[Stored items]
※

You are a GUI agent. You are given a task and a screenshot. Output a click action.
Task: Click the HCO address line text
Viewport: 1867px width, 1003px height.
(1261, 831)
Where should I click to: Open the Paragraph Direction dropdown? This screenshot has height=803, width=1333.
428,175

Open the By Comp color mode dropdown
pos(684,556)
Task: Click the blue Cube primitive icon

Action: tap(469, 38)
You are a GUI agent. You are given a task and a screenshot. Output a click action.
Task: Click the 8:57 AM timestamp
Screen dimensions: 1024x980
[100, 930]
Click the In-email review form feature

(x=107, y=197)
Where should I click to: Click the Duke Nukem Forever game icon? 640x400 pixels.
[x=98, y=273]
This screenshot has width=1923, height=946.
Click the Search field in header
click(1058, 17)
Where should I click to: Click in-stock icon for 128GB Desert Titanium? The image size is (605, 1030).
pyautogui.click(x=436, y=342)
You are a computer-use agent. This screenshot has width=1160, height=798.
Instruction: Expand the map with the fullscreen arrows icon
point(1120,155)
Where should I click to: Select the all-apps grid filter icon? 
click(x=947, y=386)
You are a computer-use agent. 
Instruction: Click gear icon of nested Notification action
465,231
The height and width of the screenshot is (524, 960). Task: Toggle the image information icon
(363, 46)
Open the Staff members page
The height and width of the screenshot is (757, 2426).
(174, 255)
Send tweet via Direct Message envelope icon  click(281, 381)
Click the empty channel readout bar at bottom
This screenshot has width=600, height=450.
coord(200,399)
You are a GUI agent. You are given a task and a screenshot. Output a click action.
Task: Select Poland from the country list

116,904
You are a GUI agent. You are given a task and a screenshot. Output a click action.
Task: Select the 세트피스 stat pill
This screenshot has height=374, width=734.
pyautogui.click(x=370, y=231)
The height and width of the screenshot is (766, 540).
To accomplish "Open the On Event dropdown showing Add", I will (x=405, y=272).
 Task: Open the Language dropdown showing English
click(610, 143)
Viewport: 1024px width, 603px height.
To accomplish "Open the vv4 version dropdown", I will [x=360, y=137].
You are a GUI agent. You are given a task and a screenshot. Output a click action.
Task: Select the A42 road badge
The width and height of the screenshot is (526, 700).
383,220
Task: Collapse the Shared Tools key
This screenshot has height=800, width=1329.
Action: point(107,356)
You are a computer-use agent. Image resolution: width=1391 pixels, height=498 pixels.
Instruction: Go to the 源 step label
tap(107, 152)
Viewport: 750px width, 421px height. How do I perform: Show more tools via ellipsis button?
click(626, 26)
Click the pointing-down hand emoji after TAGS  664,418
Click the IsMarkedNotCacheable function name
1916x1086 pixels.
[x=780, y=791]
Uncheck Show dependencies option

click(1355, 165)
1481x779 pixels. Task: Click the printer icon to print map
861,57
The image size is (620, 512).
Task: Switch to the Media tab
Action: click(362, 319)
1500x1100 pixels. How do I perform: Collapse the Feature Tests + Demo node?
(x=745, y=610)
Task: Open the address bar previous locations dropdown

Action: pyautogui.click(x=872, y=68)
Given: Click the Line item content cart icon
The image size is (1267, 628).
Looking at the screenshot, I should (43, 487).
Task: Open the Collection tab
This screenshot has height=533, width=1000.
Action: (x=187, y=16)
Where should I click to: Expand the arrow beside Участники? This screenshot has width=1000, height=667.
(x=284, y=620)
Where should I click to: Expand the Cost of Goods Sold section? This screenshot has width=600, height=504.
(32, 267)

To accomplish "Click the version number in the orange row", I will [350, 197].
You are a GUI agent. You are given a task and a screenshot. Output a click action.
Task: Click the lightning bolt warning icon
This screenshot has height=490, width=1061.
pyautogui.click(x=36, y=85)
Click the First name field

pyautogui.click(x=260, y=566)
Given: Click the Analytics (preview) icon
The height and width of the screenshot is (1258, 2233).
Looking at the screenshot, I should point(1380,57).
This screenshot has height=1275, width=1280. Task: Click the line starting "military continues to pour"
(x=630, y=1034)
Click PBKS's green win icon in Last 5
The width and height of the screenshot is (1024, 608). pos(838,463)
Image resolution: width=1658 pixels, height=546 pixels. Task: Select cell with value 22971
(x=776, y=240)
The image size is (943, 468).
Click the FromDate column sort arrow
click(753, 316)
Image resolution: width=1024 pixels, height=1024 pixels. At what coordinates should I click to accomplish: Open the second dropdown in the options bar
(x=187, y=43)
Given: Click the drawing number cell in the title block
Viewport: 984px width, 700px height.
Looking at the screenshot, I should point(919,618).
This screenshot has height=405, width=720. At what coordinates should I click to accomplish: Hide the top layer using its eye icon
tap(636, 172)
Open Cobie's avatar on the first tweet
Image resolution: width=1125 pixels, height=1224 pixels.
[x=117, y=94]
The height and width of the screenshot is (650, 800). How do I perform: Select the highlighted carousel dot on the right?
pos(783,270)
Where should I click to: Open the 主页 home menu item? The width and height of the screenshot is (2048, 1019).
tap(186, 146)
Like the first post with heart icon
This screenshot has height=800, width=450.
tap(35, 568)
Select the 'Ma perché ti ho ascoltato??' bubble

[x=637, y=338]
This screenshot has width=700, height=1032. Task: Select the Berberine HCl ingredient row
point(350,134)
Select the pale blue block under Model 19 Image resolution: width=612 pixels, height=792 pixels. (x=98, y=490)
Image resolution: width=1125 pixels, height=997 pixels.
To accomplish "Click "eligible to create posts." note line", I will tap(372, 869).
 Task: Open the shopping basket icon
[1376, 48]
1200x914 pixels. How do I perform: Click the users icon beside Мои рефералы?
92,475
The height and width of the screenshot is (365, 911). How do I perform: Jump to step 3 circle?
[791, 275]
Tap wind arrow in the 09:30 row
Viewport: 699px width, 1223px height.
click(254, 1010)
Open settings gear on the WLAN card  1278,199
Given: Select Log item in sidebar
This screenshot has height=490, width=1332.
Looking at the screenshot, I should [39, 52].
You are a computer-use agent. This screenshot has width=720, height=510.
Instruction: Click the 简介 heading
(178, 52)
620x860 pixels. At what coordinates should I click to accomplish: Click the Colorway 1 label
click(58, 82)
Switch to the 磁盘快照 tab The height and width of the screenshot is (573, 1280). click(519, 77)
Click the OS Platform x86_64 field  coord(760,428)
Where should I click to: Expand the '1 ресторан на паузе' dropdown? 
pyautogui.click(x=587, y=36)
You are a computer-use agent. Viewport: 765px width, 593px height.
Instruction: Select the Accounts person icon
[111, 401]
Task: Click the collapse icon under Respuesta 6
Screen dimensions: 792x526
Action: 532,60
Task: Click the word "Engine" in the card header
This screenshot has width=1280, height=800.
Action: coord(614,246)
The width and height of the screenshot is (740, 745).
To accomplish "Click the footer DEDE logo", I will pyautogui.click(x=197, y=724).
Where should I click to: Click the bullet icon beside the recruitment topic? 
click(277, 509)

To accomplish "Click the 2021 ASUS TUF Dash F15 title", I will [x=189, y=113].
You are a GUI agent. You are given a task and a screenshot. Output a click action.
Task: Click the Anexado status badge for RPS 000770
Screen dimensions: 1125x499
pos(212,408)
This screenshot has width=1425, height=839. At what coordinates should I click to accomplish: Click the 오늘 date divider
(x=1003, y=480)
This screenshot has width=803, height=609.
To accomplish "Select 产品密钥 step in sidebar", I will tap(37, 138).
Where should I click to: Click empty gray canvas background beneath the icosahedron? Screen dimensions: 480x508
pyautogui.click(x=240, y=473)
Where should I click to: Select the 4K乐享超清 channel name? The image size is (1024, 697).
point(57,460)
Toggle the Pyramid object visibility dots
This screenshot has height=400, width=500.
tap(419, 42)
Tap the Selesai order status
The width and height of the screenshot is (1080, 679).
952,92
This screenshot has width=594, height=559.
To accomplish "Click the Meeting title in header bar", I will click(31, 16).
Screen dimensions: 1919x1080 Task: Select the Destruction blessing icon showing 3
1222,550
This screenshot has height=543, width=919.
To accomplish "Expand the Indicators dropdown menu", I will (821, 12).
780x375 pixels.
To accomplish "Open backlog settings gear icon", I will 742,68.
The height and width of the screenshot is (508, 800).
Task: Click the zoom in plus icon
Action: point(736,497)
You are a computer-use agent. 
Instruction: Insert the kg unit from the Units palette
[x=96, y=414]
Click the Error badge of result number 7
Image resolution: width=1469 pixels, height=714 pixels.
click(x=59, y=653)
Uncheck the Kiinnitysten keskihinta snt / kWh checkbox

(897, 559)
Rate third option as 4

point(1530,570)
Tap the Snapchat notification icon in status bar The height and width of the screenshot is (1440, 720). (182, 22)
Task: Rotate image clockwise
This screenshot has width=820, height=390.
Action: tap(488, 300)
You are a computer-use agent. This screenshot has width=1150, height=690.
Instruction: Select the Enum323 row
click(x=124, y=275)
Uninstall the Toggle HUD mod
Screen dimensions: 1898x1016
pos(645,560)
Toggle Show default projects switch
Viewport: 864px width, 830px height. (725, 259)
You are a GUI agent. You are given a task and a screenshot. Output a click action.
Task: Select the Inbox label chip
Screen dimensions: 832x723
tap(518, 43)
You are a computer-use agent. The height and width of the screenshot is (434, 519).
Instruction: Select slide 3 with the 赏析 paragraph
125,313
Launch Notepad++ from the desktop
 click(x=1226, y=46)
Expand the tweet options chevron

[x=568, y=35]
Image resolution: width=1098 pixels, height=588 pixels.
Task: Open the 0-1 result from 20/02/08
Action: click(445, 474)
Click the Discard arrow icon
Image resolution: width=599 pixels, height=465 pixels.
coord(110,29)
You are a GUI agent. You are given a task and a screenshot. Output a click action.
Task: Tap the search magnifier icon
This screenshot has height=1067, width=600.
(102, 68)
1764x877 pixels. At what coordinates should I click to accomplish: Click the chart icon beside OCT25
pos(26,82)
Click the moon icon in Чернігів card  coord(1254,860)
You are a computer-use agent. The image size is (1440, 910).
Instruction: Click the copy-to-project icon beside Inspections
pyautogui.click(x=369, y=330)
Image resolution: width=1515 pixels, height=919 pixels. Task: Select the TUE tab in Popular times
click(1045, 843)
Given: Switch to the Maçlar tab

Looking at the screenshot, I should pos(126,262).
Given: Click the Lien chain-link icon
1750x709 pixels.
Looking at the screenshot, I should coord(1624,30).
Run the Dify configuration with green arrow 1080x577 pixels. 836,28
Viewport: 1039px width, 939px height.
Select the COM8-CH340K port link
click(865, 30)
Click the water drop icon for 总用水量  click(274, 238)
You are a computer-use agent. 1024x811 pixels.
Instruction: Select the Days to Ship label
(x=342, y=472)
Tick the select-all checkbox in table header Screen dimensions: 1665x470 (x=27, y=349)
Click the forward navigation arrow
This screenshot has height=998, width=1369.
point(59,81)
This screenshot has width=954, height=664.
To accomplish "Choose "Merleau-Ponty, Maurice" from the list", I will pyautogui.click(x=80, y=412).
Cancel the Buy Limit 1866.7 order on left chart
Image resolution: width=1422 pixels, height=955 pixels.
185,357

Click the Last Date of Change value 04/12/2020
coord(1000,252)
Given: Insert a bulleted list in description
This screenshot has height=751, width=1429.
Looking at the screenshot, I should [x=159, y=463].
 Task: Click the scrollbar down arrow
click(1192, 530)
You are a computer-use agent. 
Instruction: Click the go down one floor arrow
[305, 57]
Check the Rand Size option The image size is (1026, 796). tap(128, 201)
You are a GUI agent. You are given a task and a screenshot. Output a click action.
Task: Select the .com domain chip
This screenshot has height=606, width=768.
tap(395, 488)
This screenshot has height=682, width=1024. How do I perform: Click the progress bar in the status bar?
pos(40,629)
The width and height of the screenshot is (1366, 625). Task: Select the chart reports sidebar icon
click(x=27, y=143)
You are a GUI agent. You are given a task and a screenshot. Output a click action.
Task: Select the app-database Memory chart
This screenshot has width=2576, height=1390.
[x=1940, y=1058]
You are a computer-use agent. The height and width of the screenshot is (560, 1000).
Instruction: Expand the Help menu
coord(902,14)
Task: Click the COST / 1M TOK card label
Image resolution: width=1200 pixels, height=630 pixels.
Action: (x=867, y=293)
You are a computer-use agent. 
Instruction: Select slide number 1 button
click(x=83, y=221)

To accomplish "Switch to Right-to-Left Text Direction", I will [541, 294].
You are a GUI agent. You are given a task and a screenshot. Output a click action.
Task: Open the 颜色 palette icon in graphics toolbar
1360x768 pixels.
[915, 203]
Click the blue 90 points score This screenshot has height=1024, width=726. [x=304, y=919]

※

→ **Instructions to follow**: The total, and nothing more: how many lines in the entries contain "title"?

→ **Your solution**: 3